Abstract

Thomas Hardy (1840–1928) and Bram Stoker (1847–1912) were contemporaries as well as members of the same literary circles (Hardy often attended performances at the Lyceum Theater, which Stoker managed). The two are rarely compared, however, because Hardy is generally regarded as a writer of realistic fiction and as a poet while Stoker is remembered as the writer of Dracula as well as other Gothic works even though he actually wrote more romances. Realism, Horror and the Gothic in Dracula and “The Fiddler of the Reels” points to the fact that these two works are representative of the kinds of fiction created at the end of the nineteenth century and that both writers comment on the times in which they live. Specifically, both adapt a trope from traditional balladry, The Daemon Lover, to reveal that the forces of the primitive past continue to lurk beneath their progressive and confident present and emerge to influence the present. Their emphasis on the continued power of the past serves to criticize the overconfidence that was common at the turn of the twentieth century when England dominated the world in science, economics and industry. What the two writers created, however, is quite different, and exploring Hardy’s “The Fiddler of the Reels” and Dracula moves beyond these two works to reveal the extent to which the realistic fiction of the nineteenth century came to incorporate Gothic tropes and materials without becoming fully Gothic, as well as the fact that the Gothic often explores real social problems. Moreover, examining these two works also reveals how knowledge of science led to the emphasis on horror rather than terror in the Gothic of the twentieth and twenty-first centuries. Of particular relevance to students of the Gothic is the way this article explores a critical period in the evolution of the Gothic and points to the fact that the Gothic became increasingly domesticated at this time, a trend that continues to the present day.
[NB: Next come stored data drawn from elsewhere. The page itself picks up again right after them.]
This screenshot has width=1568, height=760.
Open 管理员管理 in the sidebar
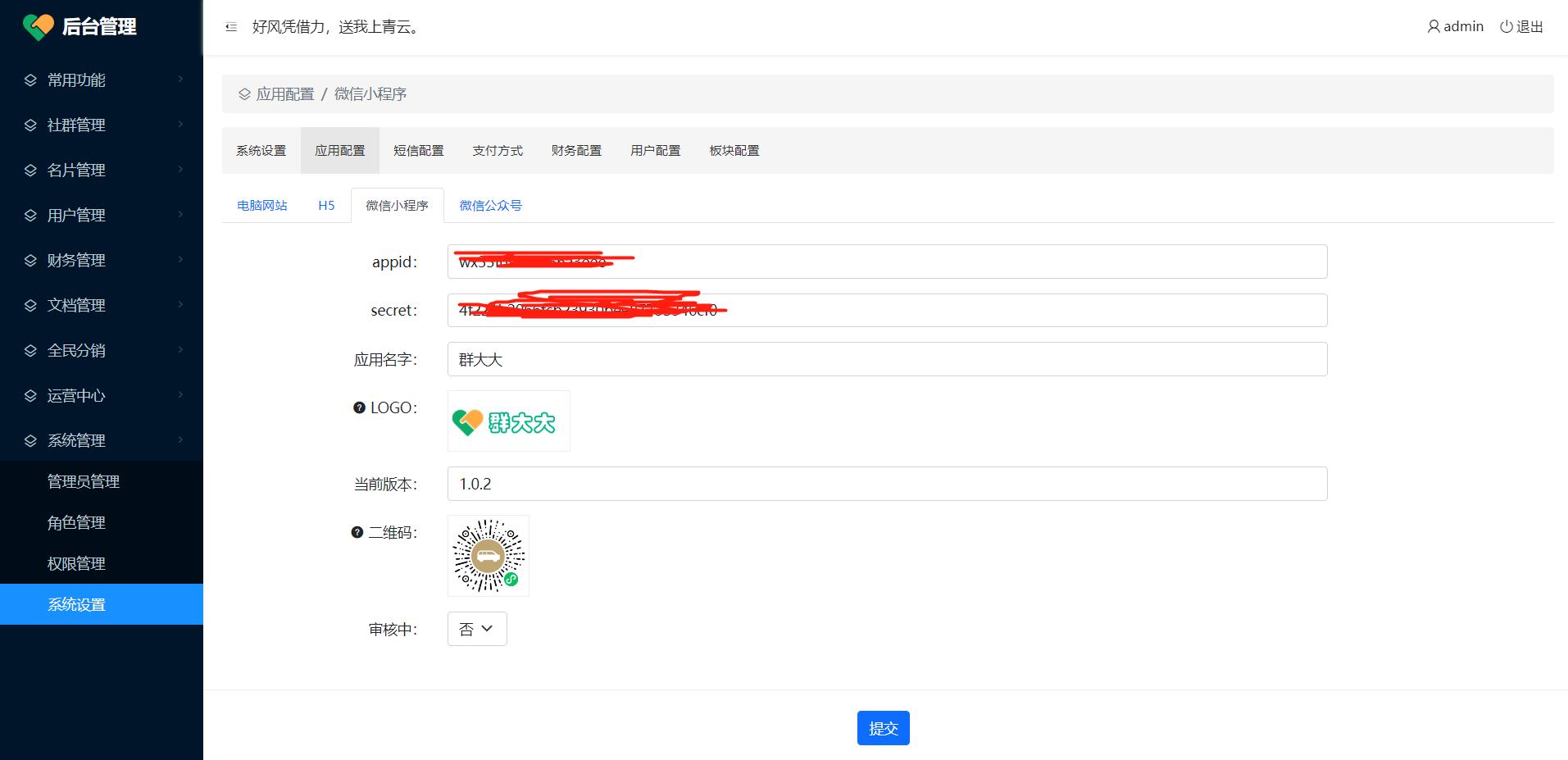coord(84,481)
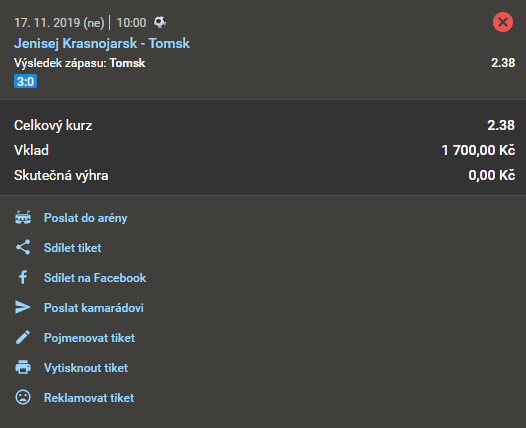Select 'Poslat do arény' option
Screen dimensions: 526x428
point(86,218)
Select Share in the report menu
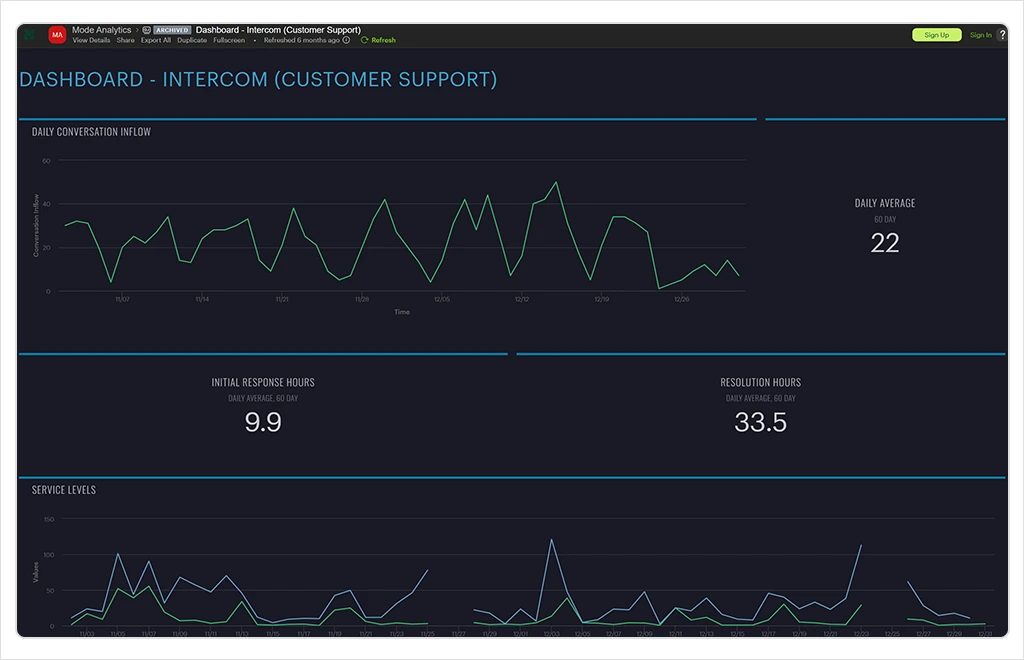 click(x=125, y=41)
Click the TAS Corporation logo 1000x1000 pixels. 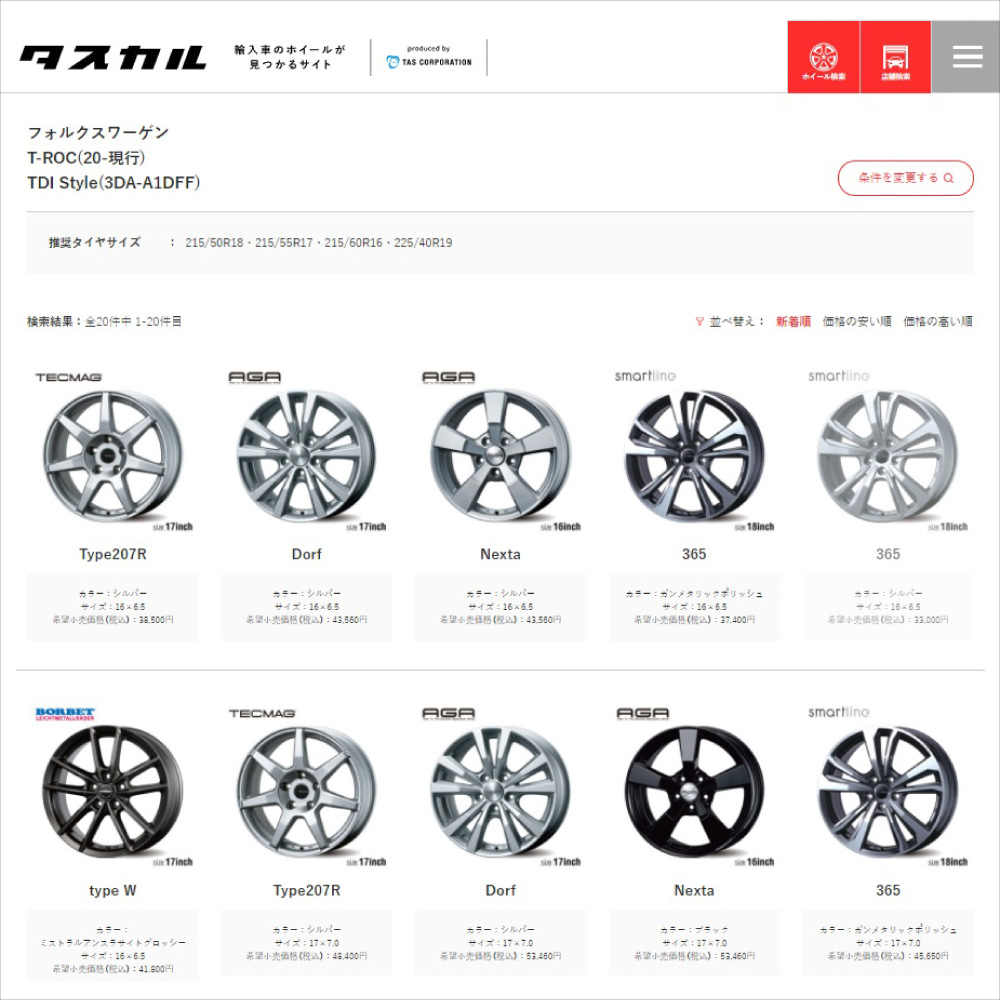tap(429, 57)
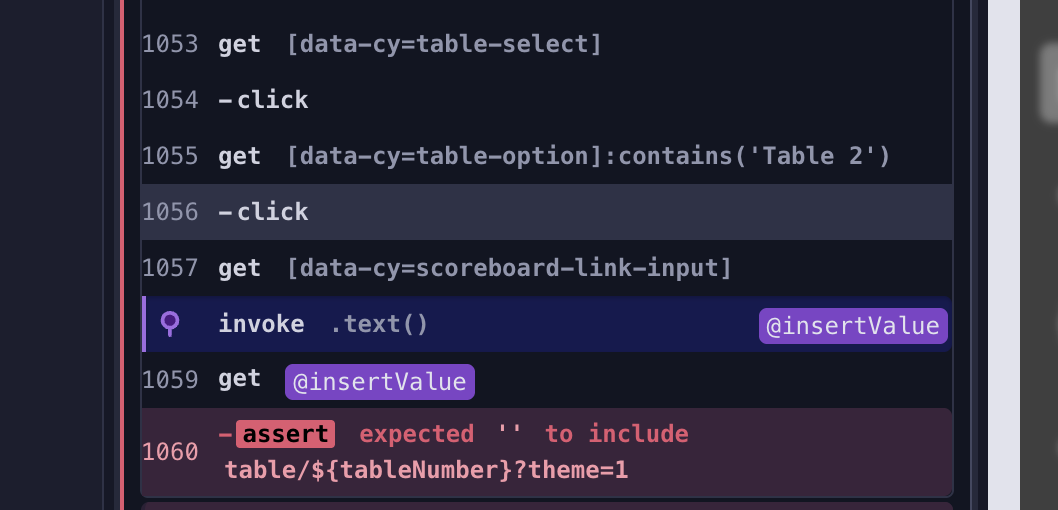1058x510 pixels.
Task: Select the [data-cy=scoreboard-link-input] selector text
Action: coord(509,268)
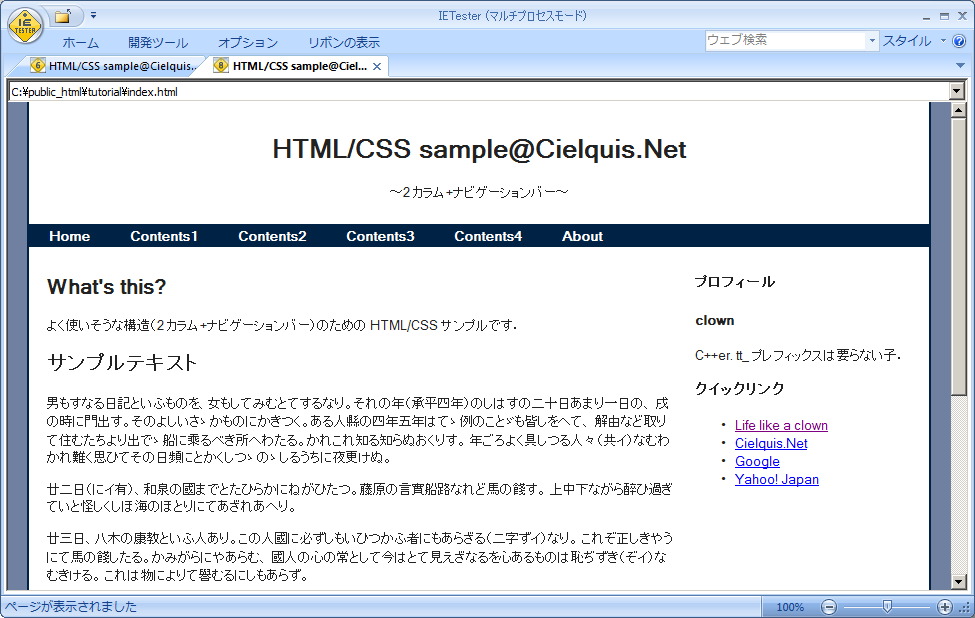
Task: Open the quick access toolbar customize arrow
Action: pyautogui.click(x=93, y=14)

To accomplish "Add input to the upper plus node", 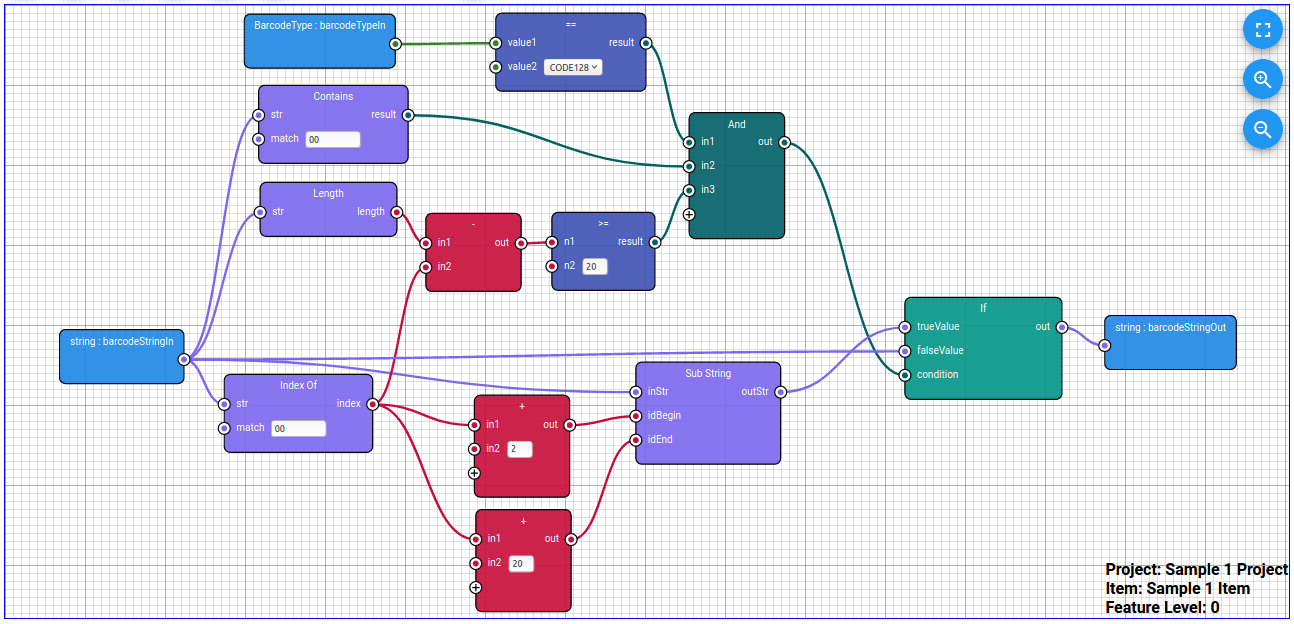I will (474, 473).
Students of Hardy’s fiction will be especially interested to read this exploration of a story that is rarely discussed even by Hardy experts, and students of Dracula will gain an additional appreciation of the fact that Stoker was influenced by what was happening around him when he wrote his best-known novel.

Highlights

  • Thomas Hardy (1840–1928) and Bram Stoker (1847–1912) were contemporaries as well as members of the same literary circles (Hardy often attended performances at the Lyceum Theater, which Stoker managed)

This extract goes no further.